Among the many considerations facing Arradondo was weighing the potential fallout from firing the officers so quickly after the incident, Belton said.

"I think it was extraordinarily courageous for him to do that, but I also don't think that it was based on community pressure — it was based on personal conviction," he said of Arradondo's decision, while also crediting Frey for backing his chief.

Around midday, Arradondo huddled in his office with members of his senior command staff: then-Assistant Chief Mike Kjos, and Deputy Chiefs Kathy Waite, Henry Halvorson and Erick Fors; Art Knight, Arradondo's former chief of staff, was out of town, and joined the meeting by phone.

In his later interview with the BCA and the FBI, Arradondo recalled that he hadn't yet made his final decision, but asked the officials gathered about what they thought about firing Chauvin and the other three officers, J. Alexander Kueng, Thomas Lane and Tou Thao, the documents said.

He said that by then it had dawned on him that Floyd's death was "going to be a significant incident for the city," according to the documents.

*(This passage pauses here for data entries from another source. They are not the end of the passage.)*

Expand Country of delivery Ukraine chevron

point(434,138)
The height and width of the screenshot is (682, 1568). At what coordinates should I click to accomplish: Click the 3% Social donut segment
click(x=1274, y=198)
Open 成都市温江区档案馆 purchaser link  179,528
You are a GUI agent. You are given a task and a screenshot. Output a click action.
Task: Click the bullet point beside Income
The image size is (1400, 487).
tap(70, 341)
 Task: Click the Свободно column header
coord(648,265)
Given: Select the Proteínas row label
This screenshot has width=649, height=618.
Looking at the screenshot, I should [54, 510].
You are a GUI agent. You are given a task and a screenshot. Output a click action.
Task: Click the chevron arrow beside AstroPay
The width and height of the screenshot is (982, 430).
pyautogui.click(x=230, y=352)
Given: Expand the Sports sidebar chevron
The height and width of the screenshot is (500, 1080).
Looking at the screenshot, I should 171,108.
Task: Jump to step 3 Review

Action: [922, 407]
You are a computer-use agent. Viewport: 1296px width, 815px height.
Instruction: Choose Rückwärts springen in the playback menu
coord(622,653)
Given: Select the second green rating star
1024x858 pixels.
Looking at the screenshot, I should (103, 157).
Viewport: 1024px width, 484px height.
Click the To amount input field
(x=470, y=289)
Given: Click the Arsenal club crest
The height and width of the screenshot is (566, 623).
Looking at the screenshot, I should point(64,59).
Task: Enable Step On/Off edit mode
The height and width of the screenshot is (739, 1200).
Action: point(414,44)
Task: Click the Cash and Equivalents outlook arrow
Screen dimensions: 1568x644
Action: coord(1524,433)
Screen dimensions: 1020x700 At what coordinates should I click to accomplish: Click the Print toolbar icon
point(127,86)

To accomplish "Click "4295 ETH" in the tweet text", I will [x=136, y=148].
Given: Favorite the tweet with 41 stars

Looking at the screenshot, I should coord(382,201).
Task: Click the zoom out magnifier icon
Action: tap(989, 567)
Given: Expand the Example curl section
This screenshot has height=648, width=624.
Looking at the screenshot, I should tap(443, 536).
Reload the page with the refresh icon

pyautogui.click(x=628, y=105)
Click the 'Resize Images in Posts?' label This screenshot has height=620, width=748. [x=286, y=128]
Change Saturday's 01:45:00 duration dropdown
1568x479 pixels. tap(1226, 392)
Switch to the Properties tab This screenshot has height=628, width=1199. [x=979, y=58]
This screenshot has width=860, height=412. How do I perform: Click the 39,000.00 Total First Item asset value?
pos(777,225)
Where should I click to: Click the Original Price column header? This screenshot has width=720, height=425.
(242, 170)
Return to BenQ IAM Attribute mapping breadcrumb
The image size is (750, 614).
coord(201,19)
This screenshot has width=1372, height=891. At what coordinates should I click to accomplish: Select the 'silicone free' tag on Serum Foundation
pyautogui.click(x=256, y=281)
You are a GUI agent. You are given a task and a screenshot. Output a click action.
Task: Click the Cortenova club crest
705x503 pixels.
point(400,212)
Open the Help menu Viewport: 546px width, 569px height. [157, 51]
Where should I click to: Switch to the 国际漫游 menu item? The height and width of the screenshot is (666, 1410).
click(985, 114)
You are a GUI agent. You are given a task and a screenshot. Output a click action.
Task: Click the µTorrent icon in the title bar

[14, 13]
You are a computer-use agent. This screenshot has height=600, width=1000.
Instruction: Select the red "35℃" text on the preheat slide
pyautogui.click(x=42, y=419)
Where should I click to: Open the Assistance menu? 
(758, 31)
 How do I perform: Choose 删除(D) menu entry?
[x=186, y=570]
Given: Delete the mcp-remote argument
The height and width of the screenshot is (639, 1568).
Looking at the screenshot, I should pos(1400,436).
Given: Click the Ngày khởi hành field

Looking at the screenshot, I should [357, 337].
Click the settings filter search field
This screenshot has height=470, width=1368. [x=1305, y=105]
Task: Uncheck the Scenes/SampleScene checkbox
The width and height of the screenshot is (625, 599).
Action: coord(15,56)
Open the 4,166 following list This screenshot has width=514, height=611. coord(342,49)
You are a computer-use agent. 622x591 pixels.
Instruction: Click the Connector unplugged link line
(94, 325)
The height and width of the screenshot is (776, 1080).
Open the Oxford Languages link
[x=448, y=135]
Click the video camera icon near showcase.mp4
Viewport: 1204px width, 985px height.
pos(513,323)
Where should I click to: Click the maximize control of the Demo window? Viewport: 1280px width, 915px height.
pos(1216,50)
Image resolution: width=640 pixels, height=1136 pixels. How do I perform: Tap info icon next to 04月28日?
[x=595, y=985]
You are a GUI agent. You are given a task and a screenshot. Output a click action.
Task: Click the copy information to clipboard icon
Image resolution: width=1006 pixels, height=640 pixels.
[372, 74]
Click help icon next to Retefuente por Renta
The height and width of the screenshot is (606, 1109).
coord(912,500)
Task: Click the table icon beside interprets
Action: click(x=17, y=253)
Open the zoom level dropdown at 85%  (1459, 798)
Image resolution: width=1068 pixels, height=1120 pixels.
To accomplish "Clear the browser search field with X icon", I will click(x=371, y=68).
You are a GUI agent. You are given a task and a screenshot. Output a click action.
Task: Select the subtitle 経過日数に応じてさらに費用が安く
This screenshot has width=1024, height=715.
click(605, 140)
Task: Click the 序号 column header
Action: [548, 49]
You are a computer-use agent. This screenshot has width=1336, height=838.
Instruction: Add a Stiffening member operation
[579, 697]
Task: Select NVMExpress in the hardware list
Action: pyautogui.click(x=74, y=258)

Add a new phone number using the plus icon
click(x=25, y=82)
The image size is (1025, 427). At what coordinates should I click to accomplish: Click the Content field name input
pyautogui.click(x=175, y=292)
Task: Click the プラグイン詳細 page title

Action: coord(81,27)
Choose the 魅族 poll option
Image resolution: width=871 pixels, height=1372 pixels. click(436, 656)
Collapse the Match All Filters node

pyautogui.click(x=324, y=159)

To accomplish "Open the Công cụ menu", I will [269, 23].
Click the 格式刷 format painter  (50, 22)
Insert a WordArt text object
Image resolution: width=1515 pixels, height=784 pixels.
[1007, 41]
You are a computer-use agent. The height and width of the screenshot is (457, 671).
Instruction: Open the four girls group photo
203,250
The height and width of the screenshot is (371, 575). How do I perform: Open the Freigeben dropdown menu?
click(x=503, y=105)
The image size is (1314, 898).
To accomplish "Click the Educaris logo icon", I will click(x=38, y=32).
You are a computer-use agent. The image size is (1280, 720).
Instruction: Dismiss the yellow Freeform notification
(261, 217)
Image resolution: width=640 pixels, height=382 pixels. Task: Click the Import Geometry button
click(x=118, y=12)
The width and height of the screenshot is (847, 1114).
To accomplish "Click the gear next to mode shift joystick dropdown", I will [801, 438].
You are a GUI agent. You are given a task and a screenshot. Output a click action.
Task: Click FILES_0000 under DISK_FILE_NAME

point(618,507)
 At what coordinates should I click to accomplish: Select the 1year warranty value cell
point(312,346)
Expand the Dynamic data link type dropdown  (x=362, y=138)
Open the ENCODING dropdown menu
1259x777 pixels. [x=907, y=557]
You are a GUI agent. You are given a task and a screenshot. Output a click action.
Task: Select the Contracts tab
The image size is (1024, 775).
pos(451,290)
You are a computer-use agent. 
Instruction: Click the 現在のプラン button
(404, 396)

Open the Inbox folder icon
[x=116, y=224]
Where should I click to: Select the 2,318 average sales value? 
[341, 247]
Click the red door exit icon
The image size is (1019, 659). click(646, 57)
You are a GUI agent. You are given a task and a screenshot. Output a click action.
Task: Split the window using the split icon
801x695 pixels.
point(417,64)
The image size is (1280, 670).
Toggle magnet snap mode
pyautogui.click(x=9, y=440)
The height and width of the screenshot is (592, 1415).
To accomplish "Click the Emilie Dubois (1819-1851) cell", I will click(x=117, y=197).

"We … had to do the right thing based on the information we had, but we also knew that this was going to really change the image of the department."

Arradondo said that after reaching his decision, he called the mayor to tell him. By 2 p.m. Frey tweeted news of the officers' firings, writing: "This is the right call."

Around the same time, Arradondo and Frey made it public at a news conference, where a clearly shaken Frey was more unequivocal, saying, "Being Black in America should not be a death sentence."

"We not only knew that we were, we had to do the right thing based on the information we had," Arradondo said, according to the documents. "That, of all the great things and all of the good things that this department has done, this one singular horrific incident was going to [be significant] and by the way, this is days before the riots."

Correction: Previous versions of this story erroneously said Susan Segal was city attorney at the time of George Floyd's death.